Susan knew that you weren’t supposed to do yoga without taking the proper precautions. A flat surface was the minimum, of course, and also the presence of eyes you could trust. Every studio worth its mats would tell you that, although Susan suspected that in this department, if not in others, concerns about litigation had polluted the ancient teachings.
She wanted to grab that punk by his scruff, to say stop, stop, stop, go home, go home to your mother, but as far as trust went, his eyes would have to do. Even if the math was wrong, Susan felt like any son in the world could be hers.
She bounced her feet once on the bumper, then crawled roof-ward like a spider. She spread her body out to its full length and began to breathe in time. As Susan prepared herself for the posture, the boys in the car sat up out the windows, and their heads appeared to float along the sides of the roof.
She counted her breaths. Fourteen, Fifteen, Sixteen. By now he’s much older than that. Inhale–he knows nothing about you–Exhale–nothing about Harrison, the night he was made–Inhale–no matter what–Exhale–he is through these woods.

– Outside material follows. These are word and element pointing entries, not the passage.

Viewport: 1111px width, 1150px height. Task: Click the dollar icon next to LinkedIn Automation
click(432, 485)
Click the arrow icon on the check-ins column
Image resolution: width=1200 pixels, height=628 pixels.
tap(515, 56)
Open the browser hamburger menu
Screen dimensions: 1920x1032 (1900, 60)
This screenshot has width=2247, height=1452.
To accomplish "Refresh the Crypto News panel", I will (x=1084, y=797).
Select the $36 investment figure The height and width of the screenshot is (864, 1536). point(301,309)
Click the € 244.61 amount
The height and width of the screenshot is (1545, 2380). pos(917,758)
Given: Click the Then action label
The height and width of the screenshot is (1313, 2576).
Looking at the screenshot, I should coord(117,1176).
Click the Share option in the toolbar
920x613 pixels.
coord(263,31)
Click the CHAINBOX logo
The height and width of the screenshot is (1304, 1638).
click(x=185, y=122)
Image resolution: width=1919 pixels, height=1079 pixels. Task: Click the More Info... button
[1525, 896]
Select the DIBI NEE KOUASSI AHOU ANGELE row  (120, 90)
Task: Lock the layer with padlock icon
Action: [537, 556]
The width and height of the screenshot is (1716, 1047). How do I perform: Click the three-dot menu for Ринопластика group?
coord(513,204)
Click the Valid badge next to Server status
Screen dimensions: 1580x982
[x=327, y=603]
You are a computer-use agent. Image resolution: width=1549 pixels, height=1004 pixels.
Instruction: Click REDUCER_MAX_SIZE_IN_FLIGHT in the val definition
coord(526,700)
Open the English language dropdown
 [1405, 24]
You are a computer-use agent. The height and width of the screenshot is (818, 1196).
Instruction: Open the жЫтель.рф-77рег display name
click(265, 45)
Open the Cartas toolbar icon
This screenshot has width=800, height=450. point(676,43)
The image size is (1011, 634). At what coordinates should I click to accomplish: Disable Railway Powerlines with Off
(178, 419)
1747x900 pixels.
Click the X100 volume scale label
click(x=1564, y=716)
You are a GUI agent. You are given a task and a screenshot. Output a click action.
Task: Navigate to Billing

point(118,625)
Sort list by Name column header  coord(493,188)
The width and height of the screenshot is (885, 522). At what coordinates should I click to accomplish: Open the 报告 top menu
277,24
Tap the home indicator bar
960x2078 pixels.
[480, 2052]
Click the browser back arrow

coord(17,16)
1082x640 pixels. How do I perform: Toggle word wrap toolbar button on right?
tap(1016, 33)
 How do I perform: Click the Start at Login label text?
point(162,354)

Once she had set her shoulders in the correct position she kicked her legs up toward the night sky until they steadied somewhere in front of her head. She knew you were supposed to empty your mind of all its consideration, to breathe all the trouble of yourself out like sand from a pail. But it was far too late for that. Behind her she heard Harrison, puking by the side of the road. The boys did not make a sound. They opened and closed their mouths as pet fish might, bumping against the glassed-in limit of their world. Her spine was curved like an early moon and below her shoulders the roof of the car seemed to crumple like foil.